FIGURE 1.

Impact of bacterial supernatants of PGC‐producing Pseudomonas on the germination rate of different broomrapes. (A) Biosynthetic pathway of the DAPG in Pseudomonas cells (according to Biessy & Filion, 2021). The genes involved in the different transformation steps are written in italic. (B) Quantification of Phloroglucinol (PG), monoacetylphloroglucinol (MAPG), diacetylphloroglucinol (DAPG) and triacetylphloroglucinol (TAPG) in the bacterial supernatants of Pseudomonas ogarae F113 and its mutant derivatives: ΔphlD (mutant impaired in the production of DAPG); ΔphlD Comp. (complemented mutant strain overproducing PG) and Over phlD (DAPG, MAPG and PG overproducing strain). Error bars correspond to the standard deviation; ND: Not detected. (C) Impact of these supernatants on the germination capacity of different P. ramosa pathovars and O. cumana in vitro.
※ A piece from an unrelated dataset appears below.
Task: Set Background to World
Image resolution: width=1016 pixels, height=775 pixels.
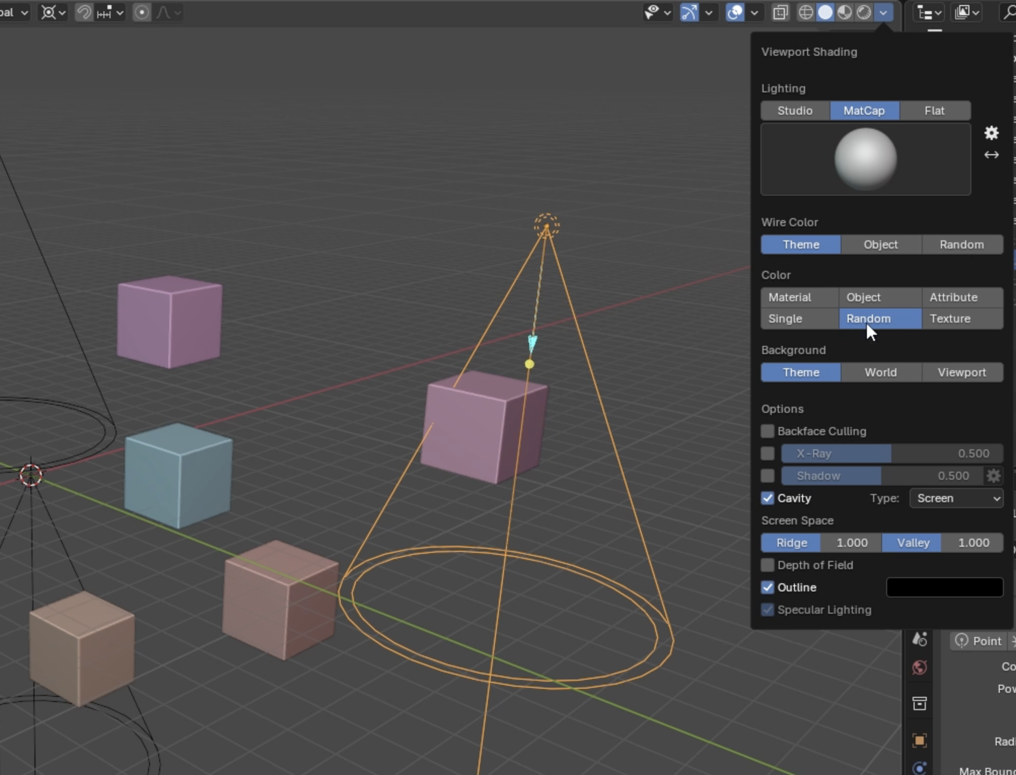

The supernatants as well as the control condition were supplemented with 1 μM of the germination stimulant (GR24). Results are expressed as percentage of germination of the non‐inoculated ABm medium control. Statistical differences were assessed by ANOVA and Kruskal‐Wallis test using a Bonferroni correction and are indicated with letters. The horizontal lines indicate the interquartile range with the centre representing the median.